Inti
Inti

Reputation: 69

Filtering indexes of list

I have the following list of numbers:

List = [1, 2, 3, 4, 5, 6, 15]

I want the indexes of those numbers which are multiple of n, so I do:

def indexes(List, n):
      # to enumerate the numbers
      E = enumerate(List)
      # filtering tuples
      F = list(filter(lambda x:  x[1] % n == 0, E))
      return [ i[0] for i in F]

     indexes(List, 2)
     [1, 3, 5]

That's ok, but what happens when I add the variable m?

def Index( L, n, m):
      # enumeration
      E = enumerate(L)
      # filtering tuples
      F_n = list(filter(lambda x: x[1]%n == 0, E))
      F_m = list(filter(lambda x: x[1]%m == 0, E))
      L_n = [ l[0] for l in F_n]
      L_m = [ J[0] for J in F_m]
      return L_n + L_m

  >>>Index(List, 2, 5):
        [1, 3, 5]

Why that code doesn't returns [1, 3, 5, 4, 6]?

What is the mistake?

And how to create the function that returns that list?

Upvotes: 3

Views: 98

Answers (3)

Mihai Alexandru-Ionut
Mihai Alexandru-Ionut

Reputation: 48367

You can use a list comprehension in combination with enumerate method. Also, you can apply extended iterable unpacking operator in order to pass parameters as many you need.

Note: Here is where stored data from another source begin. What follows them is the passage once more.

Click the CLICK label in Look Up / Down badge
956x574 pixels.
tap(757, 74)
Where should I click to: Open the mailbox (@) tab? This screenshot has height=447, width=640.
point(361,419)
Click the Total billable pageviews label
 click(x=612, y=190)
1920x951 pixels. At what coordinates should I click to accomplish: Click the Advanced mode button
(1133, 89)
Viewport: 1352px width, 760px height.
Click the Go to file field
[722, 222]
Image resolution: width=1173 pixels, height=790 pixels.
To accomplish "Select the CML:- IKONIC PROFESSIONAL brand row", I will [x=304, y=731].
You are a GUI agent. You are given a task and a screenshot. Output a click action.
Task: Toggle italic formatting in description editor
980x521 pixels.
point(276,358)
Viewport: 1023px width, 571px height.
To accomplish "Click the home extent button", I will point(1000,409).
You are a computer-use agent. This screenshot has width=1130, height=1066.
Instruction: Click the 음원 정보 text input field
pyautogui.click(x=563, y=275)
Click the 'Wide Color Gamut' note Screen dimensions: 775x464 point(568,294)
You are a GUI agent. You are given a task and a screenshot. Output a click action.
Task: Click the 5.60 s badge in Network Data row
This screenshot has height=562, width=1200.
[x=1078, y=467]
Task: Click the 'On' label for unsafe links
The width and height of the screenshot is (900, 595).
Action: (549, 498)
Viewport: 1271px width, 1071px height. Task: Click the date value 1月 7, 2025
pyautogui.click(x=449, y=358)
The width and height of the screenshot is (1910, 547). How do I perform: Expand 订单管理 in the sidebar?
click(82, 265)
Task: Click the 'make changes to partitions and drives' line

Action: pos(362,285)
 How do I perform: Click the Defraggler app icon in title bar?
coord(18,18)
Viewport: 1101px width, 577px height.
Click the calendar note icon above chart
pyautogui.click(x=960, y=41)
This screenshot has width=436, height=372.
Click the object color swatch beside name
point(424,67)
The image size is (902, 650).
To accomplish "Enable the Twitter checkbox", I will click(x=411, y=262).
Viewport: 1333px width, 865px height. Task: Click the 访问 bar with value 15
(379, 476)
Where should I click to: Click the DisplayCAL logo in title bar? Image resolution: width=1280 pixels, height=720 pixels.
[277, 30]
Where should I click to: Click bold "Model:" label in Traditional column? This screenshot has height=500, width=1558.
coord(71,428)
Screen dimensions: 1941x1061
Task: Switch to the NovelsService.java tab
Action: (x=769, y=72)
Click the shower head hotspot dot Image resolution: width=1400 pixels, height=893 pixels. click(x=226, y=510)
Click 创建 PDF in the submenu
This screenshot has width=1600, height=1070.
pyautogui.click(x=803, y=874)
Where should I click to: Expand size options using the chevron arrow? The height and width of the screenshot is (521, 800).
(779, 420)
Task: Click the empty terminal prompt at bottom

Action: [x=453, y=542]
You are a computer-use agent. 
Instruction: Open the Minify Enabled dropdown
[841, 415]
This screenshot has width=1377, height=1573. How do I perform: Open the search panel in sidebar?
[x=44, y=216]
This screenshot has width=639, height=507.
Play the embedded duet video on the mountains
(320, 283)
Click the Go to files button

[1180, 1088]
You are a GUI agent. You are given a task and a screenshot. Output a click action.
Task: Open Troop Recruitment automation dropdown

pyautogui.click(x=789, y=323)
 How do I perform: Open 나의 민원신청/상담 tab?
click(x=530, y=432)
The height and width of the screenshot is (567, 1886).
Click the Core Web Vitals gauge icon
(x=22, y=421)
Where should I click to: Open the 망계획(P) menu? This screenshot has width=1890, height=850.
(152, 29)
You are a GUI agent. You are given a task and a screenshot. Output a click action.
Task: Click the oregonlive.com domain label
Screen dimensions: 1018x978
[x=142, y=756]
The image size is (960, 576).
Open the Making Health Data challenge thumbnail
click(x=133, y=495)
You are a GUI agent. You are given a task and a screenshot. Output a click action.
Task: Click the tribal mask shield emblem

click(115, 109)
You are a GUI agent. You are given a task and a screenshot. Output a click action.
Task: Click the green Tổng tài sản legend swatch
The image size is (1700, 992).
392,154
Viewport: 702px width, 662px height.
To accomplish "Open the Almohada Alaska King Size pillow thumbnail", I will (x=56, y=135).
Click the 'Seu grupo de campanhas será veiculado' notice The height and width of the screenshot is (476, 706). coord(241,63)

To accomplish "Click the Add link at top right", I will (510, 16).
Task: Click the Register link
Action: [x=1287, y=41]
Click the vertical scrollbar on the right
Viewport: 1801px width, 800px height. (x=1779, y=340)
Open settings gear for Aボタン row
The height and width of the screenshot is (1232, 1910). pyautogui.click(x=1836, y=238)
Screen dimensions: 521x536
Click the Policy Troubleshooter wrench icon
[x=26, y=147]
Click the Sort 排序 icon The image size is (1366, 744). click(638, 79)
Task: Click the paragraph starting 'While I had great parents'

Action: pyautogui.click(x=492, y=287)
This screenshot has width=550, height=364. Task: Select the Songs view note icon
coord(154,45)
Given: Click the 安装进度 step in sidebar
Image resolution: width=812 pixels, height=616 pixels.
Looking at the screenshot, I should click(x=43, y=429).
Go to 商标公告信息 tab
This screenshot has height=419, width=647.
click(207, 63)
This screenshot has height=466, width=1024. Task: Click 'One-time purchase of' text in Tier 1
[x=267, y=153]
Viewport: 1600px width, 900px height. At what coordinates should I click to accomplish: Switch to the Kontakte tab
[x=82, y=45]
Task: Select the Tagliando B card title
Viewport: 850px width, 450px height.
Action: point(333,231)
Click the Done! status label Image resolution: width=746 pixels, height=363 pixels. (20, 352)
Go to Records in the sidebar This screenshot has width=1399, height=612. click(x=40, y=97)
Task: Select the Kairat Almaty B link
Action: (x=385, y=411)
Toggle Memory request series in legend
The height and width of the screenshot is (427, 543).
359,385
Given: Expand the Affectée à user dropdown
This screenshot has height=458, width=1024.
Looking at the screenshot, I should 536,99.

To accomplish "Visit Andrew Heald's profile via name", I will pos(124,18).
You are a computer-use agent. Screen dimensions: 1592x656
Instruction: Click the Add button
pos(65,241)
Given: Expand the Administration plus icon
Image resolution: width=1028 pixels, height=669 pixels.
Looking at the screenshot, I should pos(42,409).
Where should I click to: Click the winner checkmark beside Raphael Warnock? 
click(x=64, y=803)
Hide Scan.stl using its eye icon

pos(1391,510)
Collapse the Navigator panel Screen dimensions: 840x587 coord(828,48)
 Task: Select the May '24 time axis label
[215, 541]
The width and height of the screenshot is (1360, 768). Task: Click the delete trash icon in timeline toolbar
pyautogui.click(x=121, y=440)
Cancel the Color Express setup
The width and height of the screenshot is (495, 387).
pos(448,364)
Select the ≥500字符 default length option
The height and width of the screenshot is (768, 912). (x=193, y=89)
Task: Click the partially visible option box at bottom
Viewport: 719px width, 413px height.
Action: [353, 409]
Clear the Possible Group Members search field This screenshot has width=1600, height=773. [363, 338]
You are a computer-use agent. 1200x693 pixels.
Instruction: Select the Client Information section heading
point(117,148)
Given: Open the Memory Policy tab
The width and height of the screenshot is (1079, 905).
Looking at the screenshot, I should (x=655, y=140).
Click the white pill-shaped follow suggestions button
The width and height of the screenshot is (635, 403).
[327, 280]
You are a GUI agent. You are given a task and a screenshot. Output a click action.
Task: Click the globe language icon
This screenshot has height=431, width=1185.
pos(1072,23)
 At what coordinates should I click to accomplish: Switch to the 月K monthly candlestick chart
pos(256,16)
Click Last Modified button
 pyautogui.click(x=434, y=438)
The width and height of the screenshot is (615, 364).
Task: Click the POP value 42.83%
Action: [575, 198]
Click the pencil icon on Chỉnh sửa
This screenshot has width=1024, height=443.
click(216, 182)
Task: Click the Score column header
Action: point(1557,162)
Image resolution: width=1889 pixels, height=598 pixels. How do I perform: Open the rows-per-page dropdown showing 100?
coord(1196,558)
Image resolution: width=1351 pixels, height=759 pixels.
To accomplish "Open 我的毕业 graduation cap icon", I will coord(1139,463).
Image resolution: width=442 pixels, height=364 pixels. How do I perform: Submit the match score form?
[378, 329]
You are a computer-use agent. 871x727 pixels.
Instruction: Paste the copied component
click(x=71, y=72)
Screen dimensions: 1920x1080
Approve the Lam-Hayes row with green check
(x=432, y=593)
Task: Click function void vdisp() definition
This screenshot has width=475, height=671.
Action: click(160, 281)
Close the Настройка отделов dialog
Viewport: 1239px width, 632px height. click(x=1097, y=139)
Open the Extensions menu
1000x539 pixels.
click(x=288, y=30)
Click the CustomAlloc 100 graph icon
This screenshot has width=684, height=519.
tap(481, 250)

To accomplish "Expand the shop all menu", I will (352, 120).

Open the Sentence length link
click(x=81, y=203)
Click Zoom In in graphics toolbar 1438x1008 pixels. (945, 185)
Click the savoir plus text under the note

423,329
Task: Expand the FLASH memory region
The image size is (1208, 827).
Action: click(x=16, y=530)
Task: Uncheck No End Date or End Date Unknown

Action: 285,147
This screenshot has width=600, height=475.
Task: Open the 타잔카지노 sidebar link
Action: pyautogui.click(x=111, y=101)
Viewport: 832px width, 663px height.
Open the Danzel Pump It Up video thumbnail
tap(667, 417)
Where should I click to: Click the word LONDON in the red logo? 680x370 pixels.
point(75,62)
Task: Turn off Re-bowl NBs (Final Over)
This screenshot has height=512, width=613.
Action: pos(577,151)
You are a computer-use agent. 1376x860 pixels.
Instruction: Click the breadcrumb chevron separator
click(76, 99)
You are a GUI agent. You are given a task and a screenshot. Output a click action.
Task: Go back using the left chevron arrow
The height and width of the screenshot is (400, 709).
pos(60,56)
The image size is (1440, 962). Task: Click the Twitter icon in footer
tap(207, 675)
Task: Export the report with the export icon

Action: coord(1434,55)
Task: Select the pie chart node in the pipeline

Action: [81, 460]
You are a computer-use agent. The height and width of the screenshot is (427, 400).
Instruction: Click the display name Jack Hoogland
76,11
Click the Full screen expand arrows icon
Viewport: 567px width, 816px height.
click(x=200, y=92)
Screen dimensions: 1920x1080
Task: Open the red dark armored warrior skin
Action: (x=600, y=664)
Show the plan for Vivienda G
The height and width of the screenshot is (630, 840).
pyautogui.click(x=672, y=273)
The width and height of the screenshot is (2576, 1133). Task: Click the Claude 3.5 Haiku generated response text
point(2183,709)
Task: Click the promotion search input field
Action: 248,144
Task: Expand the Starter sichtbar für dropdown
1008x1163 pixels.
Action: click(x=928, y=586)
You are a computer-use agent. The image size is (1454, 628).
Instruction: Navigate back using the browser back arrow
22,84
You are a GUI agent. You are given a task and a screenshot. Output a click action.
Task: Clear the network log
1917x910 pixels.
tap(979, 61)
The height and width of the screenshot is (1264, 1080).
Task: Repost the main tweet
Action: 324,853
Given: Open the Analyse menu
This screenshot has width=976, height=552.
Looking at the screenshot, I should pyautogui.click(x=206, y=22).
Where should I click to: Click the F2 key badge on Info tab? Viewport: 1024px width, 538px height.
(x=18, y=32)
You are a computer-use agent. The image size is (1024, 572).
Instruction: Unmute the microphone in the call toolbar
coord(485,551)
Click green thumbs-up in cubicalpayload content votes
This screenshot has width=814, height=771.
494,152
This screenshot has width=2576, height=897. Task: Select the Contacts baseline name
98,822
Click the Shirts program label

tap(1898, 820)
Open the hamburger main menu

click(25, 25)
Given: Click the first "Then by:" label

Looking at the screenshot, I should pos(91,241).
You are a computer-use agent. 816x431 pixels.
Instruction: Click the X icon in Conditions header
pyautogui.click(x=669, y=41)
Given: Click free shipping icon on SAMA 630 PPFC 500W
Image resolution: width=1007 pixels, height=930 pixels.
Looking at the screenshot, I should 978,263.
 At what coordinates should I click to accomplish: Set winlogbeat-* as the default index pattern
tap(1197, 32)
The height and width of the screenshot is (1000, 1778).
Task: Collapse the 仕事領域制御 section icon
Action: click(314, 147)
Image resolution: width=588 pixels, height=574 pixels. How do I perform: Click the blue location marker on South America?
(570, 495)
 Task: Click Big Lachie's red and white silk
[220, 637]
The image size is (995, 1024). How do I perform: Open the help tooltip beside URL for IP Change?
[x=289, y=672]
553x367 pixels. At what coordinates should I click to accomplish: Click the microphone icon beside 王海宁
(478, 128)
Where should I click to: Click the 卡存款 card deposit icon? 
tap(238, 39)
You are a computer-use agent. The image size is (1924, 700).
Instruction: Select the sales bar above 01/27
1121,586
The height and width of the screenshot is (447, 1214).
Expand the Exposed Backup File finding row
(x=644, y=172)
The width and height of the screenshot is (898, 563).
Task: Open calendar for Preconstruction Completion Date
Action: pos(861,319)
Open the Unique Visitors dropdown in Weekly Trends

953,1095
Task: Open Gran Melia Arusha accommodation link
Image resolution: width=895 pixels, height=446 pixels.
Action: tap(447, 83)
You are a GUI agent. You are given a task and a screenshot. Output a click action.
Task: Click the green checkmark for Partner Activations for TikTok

List = [1, 2, 3, 4, 5, 6, 15]
def indexes(List, *vars):
   return [index for index, item in enumerate(List) for i in vars if item % i == 0 ]

print(indexes(List, 2, 5))

Output

[1, 3, 5, 4, 6]

Upvotes: 3

Kasravnd
Kasravnd

Reputation: 107287

A more general and Pythonic approach that works for any number of variables is to use an any() or all() function that check the Truth value of the condition for all the arguments. If you want the index to belongs to an item that is divisible buy all the arguments you need all() other wise you can use any() that returns True right after it encounters a match.

def indexes(lst, *args):
    return [i for i, j in enumerate(lst) if any(j % arg == 0 for arg in args)]

Demo:

>>> lst = [1, 2, 3, 4, 5, 6, 15, 99, 200, 13, 17, 400]

>>> indexes(lst, 99, 5, 2, 100)
[1, 3, 4, 5, 6, 7, 8, 11]
>>> 

And with all():

>>> indexes(lst, 5, 2, 100)
[8, 11]

Upvotes: 2

jpp
jpp

Reputation: 164683

The issue is enumerate returns an iterator from an iterable. Once it is exhausted, you may not use it again. Therefore, you can simply define a new enumerate iterator:

lst = [1, 2, 3, 4, 5, 6, 15]

def Index( L, n, m):

    # enumeration - notice we define 2 objects
    E, F = enumerate(L), enumerate(L)

    F_n = list(filter(lambda x: x[1]%n == 0, E))
    F_m = list(filter(lambda x: x[1]%m == 0, F))
    L_n = [ l[0] for l in F_n]
    L_m = [ J[0] for J in F_m]
    return L_n + L_m

res = Index(lst, 2, 5)

print(res)
[1, 3, 5, 4, 6]

Note there are better ways you can implement your algorithm.